Stored data:
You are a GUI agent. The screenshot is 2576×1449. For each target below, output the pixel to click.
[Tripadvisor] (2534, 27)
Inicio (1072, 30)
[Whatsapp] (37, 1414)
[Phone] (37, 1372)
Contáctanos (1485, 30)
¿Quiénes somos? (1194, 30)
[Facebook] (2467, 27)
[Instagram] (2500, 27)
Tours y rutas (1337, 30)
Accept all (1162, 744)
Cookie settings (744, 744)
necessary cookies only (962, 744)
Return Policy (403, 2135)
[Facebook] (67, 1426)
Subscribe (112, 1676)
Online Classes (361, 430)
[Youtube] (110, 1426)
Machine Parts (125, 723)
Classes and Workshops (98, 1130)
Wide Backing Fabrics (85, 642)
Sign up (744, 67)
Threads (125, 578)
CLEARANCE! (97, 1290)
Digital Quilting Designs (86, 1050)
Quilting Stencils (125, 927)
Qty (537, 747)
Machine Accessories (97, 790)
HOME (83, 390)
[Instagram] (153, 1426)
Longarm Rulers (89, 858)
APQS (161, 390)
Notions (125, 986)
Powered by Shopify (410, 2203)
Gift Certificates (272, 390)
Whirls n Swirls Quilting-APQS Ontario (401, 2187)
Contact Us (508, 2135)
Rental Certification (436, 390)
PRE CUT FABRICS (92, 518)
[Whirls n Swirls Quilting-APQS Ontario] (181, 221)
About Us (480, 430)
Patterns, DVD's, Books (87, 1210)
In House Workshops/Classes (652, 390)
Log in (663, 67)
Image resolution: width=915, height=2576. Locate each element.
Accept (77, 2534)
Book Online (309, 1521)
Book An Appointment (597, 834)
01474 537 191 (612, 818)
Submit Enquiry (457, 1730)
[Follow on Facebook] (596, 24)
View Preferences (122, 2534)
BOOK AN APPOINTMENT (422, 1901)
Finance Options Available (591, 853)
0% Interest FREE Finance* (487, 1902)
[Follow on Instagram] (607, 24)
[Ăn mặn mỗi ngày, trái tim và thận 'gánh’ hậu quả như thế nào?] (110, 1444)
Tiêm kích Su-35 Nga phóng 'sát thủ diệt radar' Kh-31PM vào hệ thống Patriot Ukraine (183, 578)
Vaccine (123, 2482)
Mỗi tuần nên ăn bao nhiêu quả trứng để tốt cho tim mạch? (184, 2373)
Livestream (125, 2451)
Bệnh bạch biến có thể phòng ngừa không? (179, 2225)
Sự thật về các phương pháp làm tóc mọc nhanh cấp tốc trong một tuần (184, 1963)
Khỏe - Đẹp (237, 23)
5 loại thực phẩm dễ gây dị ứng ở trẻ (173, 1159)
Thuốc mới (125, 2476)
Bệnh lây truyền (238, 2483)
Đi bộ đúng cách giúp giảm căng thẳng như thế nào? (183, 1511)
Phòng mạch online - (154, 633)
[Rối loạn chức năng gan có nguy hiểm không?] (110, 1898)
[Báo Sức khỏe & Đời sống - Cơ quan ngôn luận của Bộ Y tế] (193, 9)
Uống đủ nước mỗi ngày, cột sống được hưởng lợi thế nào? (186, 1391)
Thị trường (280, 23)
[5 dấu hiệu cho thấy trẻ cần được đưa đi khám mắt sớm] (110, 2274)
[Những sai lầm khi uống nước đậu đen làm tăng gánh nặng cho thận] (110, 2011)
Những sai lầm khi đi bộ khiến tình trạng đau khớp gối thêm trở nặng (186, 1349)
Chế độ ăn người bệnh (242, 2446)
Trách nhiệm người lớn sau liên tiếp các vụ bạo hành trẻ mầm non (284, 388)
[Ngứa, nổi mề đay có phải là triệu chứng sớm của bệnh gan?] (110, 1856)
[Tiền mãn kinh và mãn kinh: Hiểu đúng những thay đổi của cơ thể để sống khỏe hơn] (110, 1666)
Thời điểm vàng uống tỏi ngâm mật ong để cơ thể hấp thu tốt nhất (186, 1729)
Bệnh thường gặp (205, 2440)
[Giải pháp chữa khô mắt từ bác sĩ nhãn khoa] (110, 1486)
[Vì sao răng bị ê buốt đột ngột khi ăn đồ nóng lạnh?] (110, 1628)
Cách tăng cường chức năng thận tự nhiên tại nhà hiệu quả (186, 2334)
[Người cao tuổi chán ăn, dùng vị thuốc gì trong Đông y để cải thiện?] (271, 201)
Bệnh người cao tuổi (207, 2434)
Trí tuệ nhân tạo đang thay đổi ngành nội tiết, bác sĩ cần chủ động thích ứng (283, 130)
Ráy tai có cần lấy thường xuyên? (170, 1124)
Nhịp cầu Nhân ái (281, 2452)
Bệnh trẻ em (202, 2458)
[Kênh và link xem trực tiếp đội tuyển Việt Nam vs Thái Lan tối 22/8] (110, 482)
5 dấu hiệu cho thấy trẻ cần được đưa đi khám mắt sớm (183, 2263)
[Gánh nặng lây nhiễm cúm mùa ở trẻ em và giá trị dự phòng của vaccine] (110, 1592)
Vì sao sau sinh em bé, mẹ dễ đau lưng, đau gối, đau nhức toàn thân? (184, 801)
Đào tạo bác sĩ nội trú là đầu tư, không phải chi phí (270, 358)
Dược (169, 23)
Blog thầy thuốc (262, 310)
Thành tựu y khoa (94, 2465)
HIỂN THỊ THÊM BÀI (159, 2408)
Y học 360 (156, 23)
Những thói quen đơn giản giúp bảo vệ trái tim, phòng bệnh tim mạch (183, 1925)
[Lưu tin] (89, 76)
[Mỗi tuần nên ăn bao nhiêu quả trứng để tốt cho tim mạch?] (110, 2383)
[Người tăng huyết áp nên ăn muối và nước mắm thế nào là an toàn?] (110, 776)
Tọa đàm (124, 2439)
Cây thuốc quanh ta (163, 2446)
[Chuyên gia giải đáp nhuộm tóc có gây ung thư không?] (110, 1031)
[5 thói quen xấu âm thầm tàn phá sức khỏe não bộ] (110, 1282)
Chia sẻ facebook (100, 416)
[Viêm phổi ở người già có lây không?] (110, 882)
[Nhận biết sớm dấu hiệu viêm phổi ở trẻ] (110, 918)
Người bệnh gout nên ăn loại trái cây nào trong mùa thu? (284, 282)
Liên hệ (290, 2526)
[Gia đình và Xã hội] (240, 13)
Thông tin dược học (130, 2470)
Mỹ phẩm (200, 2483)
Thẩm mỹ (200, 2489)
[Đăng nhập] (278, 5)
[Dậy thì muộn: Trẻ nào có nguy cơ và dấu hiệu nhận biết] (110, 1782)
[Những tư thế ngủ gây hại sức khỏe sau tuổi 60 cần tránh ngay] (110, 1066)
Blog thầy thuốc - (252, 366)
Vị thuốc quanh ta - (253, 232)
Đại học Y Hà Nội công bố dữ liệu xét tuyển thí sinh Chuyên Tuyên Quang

• [WHAT TO WORK ON]:
Quote exactly the first line of the data and every line after it through the one holding "Log in (663, 67)".

• [ANSWER TO THIS TASK]:
You are a GUI agent. The screenshot is 2576×1449. For each target below, output the pixel to click.
[Tripadvisor] (2534, 27)
Inicio (1072, 30)
[Whatsapp] (37, 1414)
[Phone] (37, 1372)
Contáctanos (1485, 30)
¿Quiénes somos? (1194, 30)
[Facebook] (2467, 27)
[Instagram] (2500, 27)
Tours y rutas (1337, 30)
Accept all (1162, 744)
Cookie settings (744, 744)
necessary cookies only (962, 744)
Return Policy (403, 2135)
[Facebook] (67, 1426)
Subscribe (112, 1676)
Online Classes (361, 430)
[Youtube] (110, 1426)
Machine Parts (125, 723)
Classes and Workshops (98, 1130)
Wide Backing Fabrics (85, 642)
Sign up (744, 67)
Threads (125, 578)
CLEARANCE! (97, 1290)
Digital Quilting Designs (86, 1050)
Quilting Stencils (125, 927)
Qty (537, 747)
Machine Accessories (97, 790)
HOME (83, 390)
[Instagram] (153, 1426)
Longarm Rulers (89, 858)
APQS (161, 390)
Notions (125, 986)
Powered by Shopify (410, 2203)
Gift Certificates (272, 390)
Whirls n Swirls Quilting-APQS Ontario (401, 2187)
Contact Us (508, 2135)
Rental Certification (436, 390)
PRE CUT FABRICS (92, 518)
[Whirls n Swirls Quilting-APQS Ontario] (181, 221)
About Us (480, 430)
Patterns, DVD's, Books (87, 1210)
In House Workshops/Classes (652, 390)
Log in (663, 67)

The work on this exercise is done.